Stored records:

-- Opening Marker --

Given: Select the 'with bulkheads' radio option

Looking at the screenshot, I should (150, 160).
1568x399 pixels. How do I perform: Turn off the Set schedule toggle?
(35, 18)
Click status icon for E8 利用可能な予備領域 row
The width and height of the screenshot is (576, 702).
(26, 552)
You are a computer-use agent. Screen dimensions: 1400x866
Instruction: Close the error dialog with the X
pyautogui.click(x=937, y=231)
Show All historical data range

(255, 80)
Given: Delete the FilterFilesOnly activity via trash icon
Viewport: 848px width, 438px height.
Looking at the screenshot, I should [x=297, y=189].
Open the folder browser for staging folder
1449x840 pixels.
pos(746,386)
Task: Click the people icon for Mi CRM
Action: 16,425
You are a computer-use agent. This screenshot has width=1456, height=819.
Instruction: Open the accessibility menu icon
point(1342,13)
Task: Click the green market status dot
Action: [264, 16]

-- Closing Marker --

§ **EXERCISE**: Return only the number of lines in the data that contain "computer".

§ **OUTPUT OF THE EXERCISE**: 2